* MATERIAL TO PROCESS
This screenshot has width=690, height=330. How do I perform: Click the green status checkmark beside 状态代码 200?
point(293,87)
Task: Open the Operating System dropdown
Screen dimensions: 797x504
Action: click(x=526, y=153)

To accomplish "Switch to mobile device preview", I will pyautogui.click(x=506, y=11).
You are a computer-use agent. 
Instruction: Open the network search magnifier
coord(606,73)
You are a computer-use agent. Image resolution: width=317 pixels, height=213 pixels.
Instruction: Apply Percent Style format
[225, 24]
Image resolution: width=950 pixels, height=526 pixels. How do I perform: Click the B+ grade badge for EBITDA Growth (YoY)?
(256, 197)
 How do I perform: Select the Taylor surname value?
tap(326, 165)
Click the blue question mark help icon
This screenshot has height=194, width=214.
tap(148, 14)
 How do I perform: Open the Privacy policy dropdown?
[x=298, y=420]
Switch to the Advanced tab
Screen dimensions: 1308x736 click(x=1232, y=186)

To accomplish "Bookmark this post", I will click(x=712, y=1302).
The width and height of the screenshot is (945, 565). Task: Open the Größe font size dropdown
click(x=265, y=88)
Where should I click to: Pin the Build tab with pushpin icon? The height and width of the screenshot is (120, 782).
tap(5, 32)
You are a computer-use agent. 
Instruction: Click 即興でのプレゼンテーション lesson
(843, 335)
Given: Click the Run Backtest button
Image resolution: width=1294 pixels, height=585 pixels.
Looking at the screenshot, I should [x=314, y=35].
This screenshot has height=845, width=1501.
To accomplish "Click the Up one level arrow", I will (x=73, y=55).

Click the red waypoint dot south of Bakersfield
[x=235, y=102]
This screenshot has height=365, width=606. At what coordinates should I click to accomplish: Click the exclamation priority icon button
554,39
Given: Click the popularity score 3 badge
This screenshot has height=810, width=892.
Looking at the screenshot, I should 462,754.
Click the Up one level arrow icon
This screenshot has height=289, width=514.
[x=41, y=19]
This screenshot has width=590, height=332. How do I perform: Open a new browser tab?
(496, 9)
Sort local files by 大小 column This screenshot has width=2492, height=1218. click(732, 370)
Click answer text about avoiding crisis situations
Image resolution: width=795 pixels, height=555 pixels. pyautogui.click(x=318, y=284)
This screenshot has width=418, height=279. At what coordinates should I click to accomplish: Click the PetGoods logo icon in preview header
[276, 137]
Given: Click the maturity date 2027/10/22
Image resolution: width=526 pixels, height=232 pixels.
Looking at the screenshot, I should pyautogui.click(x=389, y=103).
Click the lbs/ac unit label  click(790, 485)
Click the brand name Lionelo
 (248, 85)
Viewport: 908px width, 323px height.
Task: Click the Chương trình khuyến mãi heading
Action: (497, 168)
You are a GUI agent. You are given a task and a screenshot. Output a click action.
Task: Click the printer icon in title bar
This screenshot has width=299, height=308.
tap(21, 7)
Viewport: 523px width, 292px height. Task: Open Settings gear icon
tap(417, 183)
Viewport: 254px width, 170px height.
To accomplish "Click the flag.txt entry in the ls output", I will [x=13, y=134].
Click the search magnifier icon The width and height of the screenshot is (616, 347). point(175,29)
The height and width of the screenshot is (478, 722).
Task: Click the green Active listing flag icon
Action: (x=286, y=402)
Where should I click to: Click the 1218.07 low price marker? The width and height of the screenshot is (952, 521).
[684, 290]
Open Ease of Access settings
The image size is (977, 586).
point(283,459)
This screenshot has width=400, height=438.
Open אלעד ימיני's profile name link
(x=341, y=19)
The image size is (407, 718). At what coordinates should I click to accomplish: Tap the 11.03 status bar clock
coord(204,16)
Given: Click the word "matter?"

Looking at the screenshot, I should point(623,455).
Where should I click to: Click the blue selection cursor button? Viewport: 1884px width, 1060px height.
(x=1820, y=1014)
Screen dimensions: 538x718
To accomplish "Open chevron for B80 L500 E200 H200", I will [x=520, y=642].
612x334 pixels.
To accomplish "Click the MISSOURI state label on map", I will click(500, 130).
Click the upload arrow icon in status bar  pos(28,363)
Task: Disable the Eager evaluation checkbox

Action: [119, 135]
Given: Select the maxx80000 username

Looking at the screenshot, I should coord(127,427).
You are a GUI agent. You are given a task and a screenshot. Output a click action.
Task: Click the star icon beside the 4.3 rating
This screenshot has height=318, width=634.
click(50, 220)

* WHAT YOU SHOULD DO
Rewrite all the records above, substituting "How can I carry out" for every occurrence of "How do I perform" and leaving everything else unchanged.

* CORRECT RESULT
This screenshot has width=690, height=330. How can I carry out: Click the green status checkmark beside 状态代码 200?
point(293,87)
Task: Open the Operating System dropdown
Screen dimensions: 797x504
Action: click(x=526, y=153)

To accomplish "Switch to mobile device preview", I will pyautogui.click(x=506, y=11).
You are a computer-use agent. 
Instruction: Open the network search magnifier
coord(606,73)
You are a computer-use agent. Image resolution: width=317 pixels, height=213 pixels.
Instruction: Apply Percent Style format
[225, 24]
Image resolution: width=950 pixels, height=526 pixels. How can I carry out: Click the B+ grade badge for EBITDA Growth (YoY)?
(256, 197)
 How can I carry out: Select the Taylor surname value?
tap(326, 165)
Click the blue question mark help icon
This screenshot has height=194, width=214.
tap(148, 14)
 How can I carry out: Open the Privacy policy dropdown?
[x=298, y=420]
Switch to the Advanced tab
Screen dimensions: 1308x736 click(x=1232, y=186)

To accomplish "Bookmark this post", I will click(x=712, y=1302).
The width and height of the screenshot is (945, 565). Task: Open the Größe font size dropdown
click(x=265, y=88)
Where should I click to: Pin the Build tab with pushpin icon? The height and width of the screenshot is (120, 782).
tap(5, 32)
You are a computer-use agent. 
Instruction: Click 即興でのプレゼンテーション lesson
(843, 335)
Given: Click the Run Backtest button
Image resolution: width=1294 pixels, height=585 pixels.
Looking at the screenshot, I should [x=314, y=35].
This screenshot has height=845, width=1501.
To accomplish "Click the Up one level arrow", I will (x=73, y=55).

Click the red waypoint dot south of Bakersfield
[x=235, y=102]
This screenshot has height=365, width=606. At what coordinates should I click to accomplish: Click the exclamation priority icon button
554,39
Given: Click the popularity score 3 badge
This screenshot has height=810, width=892.
Looking at the screenshot, I should 462,754.
Click the Up one level arrow icon
This screenshot has height=289, width=514.
[x=41, y=19]
This screenshot has width=590, height=332. How can I carry out: Open a new browser tab?
(496, 9)
Sort local files by 大小 column This screenshot has width=2492, height=1218. click(732, 370)
Click answer text about avoiding crisis situations
Image resolution: width=795 pixels, height=555 pixels. pyautogui.click(x=318, y=284)
This screenshot has width=418, height=279. At what coordinates should I click to accomplish: Click the PetGoods logo icon in preview header
[276, 137]
Given: Click the maturity date 2027/10/22
Image resolution: width=526 pixels, height=232 pixels.
Looking at the screenshot, I should pyautogui.click(x=389, y=103).
Click the lbs/ac unit label  click(790, 485)
Click the brand name Lionelo
 (248, 85)
Viewport: 908px width, 323px height.
Task: Click the Chương trình khuyến mãi heading
Action: (497, 168)
You are a GUI agent. You are given a task and a screenshot. Output a click action.
Task: Click the printer icon in title bar
This screenshot has width=299, height=308.
tap(21, 7)
Viewport: 523px width, 292px height. Task: Open Settings gear icon
tap(417, 183)
Viewport: 254px width, 170px height.
To accomplish "Click the flag.txt entry in the ls output", I will [x=13, y=134].
Click the search magnifier icon The width and height of the screenshot is (616, 347). point(175,29)
The height and width of the screenshot is (478, 722).
Task: Click the green Active listing flag icon
Action: (x=286, y=402)
Where should I click to: Click the 1218.07 low price marker? The width and height of the screenshot is (952, 521).
[684, 290]
Open Ease of Access settings
The image size is (977, 586).
point(283,459)
This screenshot has width=400, height=438.
Open אלעד ימיני's profile name link
(x=341, y=19)
The image size is (407, 718). At what coordinates should I click to accomplish: Tap the 11.03 status bar clock
coord(204,16)
Given: Click the word "matter?"

Looking at the screenshot, I should point(623,455).
Where should I click to: Click the blue selection cursor button? Viewport: 1884px width, 1060px height.
(x=1820, y=1014)
Screen dimensions: 538x718
To accomplish "Open chevron for B80 L500 E200 H200", I will [x=520, y=642].
612x334 pixels.
To accomplish "Click the MISSOURI state label on map", I will click(500, 130).
Click the upload arrow icon in status bar  pos(28,363)
Task: Disable the Eager evaluation checkbox

Action: [119, 135]
Given: Select the maxx80000 username

Looking at the screenshot, I should coord(127,427).
You are a GUI agent. You are given a task and a screenshot. Output a click action.
Task: Click the star icon beside the 4.3 rating
This screenshot has height=318, width=634.
click(50, 220)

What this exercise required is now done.